A la conférence interaméricaine de Mexico (1945), les Etats américains signent l'Acte de Chapultepec qui met en place un système de sécurité collective en Amérique. A la conférence de Rio de Janeiro (1947), ils signent le pacte de Rio, qui est un traité interaméricain d'assistance réciproque.

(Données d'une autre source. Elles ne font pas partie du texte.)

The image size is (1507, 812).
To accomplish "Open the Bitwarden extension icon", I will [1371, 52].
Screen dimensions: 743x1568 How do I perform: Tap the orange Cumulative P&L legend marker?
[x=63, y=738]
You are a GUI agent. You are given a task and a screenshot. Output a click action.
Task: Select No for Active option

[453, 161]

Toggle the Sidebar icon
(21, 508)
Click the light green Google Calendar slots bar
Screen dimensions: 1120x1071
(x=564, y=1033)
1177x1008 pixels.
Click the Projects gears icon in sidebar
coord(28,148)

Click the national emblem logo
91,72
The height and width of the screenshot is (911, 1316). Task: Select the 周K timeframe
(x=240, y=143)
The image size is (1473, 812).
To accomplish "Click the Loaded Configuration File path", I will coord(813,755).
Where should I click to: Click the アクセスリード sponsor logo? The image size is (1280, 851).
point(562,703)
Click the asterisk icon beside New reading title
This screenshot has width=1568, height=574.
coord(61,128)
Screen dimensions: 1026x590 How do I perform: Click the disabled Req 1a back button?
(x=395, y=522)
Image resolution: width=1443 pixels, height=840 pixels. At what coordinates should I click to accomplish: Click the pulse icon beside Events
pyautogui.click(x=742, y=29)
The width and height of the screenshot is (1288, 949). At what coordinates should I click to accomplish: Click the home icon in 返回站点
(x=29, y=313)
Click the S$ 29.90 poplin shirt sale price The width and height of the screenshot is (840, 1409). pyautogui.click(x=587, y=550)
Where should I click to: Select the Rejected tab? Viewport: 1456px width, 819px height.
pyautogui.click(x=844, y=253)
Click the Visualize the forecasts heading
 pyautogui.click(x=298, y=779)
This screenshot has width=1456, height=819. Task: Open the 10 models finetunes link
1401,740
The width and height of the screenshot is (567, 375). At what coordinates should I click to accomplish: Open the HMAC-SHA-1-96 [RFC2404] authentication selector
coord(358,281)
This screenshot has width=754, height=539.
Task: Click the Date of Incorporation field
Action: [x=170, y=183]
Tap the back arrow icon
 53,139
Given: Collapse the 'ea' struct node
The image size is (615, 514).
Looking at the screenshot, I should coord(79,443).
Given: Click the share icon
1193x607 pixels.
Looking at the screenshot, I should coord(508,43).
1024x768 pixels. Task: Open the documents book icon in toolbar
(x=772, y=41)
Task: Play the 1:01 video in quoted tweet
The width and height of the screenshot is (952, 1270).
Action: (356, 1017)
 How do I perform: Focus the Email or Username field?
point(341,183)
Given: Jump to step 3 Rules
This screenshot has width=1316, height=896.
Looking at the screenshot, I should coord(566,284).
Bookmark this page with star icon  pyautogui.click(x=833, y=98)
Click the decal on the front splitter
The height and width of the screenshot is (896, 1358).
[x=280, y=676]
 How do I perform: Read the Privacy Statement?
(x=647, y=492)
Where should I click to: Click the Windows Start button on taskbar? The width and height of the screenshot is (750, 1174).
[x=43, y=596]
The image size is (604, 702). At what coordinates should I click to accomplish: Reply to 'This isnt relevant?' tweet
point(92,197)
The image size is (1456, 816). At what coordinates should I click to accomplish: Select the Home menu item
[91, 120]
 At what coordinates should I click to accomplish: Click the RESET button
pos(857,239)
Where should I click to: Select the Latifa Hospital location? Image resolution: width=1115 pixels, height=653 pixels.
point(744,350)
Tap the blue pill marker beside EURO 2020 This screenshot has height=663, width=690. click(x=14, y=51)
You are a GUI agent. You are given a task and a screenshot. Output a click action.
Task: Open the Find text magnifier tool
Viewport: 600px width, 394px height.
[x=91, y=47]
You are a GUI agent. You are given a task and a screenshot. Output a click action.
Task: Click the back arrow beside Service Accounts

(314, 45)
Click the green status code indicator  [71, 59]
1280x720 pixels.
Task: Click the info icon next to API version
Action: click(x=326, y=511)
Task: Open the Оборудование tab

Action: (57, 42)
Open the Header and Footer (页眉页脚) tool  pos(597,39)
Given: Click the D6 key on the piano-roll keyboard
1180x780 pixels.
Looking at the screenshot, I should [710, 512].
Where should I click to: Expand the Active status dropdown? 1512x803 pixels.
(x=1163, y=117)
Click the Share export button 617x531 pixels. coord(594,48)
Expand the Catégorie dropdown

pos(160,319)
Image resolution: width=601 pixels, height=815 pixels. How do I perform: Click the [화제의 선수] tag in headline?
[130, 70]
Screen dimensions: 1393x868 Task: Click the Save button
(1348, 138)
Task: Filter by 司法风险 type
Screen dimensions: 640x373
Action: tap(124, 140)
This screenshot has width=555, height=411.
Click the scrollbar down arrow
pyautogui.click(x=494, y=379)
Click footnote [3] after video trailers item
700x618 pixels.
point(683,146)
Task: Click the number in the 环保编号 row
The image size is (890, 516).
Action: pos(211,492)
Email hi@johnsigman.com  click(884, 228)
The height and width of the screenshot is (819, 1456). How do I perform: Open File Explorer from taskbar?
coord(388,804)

L'Union interaméricaine est renforcée par une charte de l'Organisation des Etats américains (OEA) signée le 30 avril 1948 qui groupe les 20 républiques américaines. Toutefois, l'après-guerre amène un refroidissement entre les Etats- Unis et les pays latino-américains qui réclament l'évacuation des bases militaires installées sur leur territoire et souhaitent bénéficier d'un programme d'aide économique semblable au Plan Marshall. L'arrivée au pouvoir du colonel Peron à la présidence de la République (46-55) aboutissent à instaurer un régime inspiré de l'exemple fasciste et caractérisé par un populisme social aux accents nationalistes et anti-impérialistes. Du coup, les relations se tendent entre les Etats-Unis et l'Argentine. Des troubles secouent les pays d'Amérique latine où des nationalistes luttent pour l'indépendance économique de leurs pays et où des coups d'Etat éclatent, comme en mai 1964 au Paraguay.